Activities:
[a] In the passage on the psychosis conference, which movements does DuBrul's training for Peer Specialists and Peer Workers locate the origins of their role within? List them all.
[b] Copy the passage on the psychosis conference word for word, starting with "The charismatic New" and going on through "about creating culture.".

Responding to an audience question about community treatment orders, Read declared forced medication to be “the last human rights battle”. So what is to be done? His response: join forces; don’t suffer in isolation. Cue punk activist Sascha Altman DuBrul, co-founder of peer-based mental health group and media project The Icarus Project, and Director of Learning at the Institute for the Development of Human Arts. DuBrul describes his interests as lying ‘at the intersection of the public mental health system and the Mad Underground’, and had just finished a UK tour on the subject of ‘Mental Illnesses or Dangerous Gifts?’

The charismatic New Yorker’s afternoon plenary was an at times frustratingly wide-flung but always vibrant ad-lib in praise of the role of creative social movements. Diagnosed with bipolar as a teen, he found solidarity and support amid the Eighties punk movement and the squat communities of the Lower East Side. DuBrul found that the drugs helped him survive, in a world that was hard to survive in. But creativity and community helped more. Now, his training for Peer Specialists and Peer Workers always begins with a history lesson, locating the origins of their role within the disability rights, feminist and LGBTQ+ movements, and the enduringly essential slogan, ‘Nothing about us without us’. DuBrul reminded us that, if you want to facilitate change in any sector, you should set about creating culture.

If psychosis isn’t a biological disease to be treated solely with psychiatric drugs, then how else should we understand it? The emphasis in the conference title was on the ‘s’ – psychosis has a plurality of meanings. Fittingly, the broad workshop programme offered an opportunity to experience a multiplicity of readings and responses.

Members of peer support group the Hearing Voices Network Brighton welcomed us in to their circle for an open version of their weekly meet-ups. Members spoke about very different relationships with their voices, some negative, some positive. We heard how voice dialogue work (similar to Gestalt chair work) helps some to gently engage with their voices. One member felt that voices aren’t always a symptom of psychosis, but do always have meaning.

Another way of being with, and responding to, psychosis was proposed by poet and Assistant Psychologist Mica Gray. She explores her own experience of psychosis in her recent poetry collection, When Daisies Talk. ‘Don’t get caught in the metaphors’ ran one memorable refrain, addressing the concept of grandiose and paranoid delusions. What might someone be telling you about their sense of purpose and their experience of persecution when they tell you they are Jesus? What might they be expressing about their lack of agency when they say they are being bugged by the CIA? Such communications about selfhood are easily dismissed in the medical model. Try listening and responding in the register of poetry, and they may reveal themselves to be potent with meaning.

Entries provided:
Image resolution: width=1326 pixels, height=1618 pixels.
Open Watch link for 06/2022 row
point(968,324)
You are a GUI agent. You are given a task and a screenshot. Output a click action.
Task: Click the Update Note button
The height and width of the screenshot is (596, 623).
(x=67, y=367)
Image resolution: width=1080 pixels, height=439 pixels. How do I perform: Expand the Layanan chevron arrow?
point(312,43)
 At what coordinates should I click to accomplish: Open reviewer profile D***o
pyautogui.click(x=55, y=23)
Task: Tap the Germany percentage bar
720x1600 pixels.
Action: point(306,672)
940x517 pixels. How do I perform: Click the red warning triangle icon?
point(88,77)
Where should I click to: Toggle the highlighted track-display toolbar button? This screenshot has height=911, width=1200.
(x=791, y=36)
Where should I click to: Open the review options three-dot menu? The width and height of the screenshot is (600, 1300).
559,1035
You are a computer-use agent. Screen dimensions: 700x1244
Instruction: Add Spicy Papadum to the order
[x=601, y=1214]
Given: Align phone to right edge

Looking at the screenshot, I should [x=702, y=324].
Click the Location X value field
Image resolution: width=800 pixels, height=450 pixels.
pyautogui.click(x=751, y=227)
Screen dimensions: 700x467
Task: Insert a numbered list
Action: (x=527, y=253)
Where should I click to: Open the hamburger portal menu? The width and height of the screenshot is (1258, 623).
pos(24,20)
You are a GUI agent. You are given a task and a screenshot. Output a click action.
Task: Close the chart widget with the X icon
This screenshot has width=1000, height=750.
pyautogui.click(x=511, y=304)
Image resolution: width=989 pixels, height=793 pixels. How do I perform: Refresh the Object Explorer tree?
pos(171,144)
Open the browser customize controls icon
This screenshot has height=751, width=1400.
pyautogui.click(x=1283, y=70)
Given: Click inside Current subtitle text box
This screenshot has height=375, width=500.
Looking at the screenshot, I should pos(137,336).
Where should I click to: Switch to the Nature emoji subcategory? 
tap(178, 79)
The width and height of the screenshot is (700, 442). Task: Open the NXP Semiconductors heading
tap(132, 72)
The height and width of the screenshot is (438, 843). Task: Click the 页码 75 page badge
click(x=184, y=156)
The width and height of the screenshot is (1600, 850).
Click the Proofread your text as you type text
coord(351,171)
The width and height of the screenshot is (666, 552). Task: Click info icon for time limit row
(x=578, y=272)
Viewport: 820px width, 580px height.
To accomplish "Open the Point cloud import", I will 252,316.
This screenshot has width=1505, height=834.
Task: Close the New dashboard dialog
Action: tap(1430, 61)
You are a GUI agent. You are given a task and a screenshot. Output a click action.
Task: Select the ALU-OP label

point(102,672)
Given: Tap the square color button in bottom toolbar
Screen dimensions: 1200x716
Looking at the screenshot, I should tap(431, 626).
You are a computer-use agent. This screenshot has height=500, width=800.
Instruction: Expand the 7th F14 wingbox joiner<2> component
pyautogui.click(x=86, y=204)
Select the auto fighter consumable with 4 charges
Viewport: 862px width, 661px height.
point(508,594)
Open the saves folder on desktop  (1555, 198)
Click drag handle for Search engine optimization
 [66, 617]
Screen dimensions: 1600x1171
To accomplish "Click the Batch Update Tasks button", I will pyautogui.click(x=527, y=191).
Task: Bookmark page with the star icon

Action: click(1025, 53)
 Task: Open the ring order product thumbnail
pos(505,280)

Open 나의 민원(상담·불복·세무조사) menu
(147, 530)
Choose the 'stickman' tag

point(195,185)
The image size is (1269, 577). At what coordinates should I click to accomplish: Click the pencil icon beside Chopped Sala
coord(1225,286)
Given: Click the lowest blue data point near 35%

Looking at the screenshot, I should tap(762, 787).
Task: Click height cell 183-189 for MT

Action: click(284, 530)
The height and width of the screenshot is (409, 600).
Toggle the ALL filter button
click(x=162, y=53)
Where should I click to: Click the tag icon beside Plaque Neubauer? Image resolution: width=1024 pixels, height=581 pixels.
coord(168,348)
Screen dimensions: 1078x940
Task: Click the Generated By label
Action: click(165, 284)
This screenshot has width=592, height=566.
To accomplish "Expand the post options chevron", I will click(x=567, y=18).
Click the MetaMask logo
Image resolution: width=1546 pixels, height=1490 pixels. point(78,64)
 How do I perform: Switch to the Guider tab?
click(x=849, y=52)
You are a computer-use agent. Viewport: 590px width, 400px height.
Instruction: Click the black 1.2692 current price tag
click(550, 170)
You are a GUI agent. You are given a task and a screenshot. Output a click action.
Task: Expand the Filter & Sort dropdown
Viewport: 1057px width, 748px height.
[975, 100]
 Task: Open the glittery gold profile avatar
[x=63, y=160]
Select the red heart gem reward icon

Answers in order:
[a] The disability rights movement, the feminist movement, and the LGBTQ+ movement.

[b]
The charismatic New Yorker’s afternoon plenary was an at times frustratingly wide-flung but always vibrant ad-lib in praise of the role of creative social movements. Diagnosed with bipolar as a teen, he found solidarity and support amid the Eighties punk movement and the squat communities of the Lower East Side. DuBrul found that the drugs helped him survive, in a world that was hard to survive in. But creativity and community helped more. Now, his training for Peer Specialists and Peer Workers always begins with a history lesson, locating the origins of their role within the disability rights, feminist and LGBTQ+ movements, and the enduringly essential slogan, ‘Nothing about us without us’. DuBrul reminded us that, if you want to facilitate change in any sector, you should set about creating culture.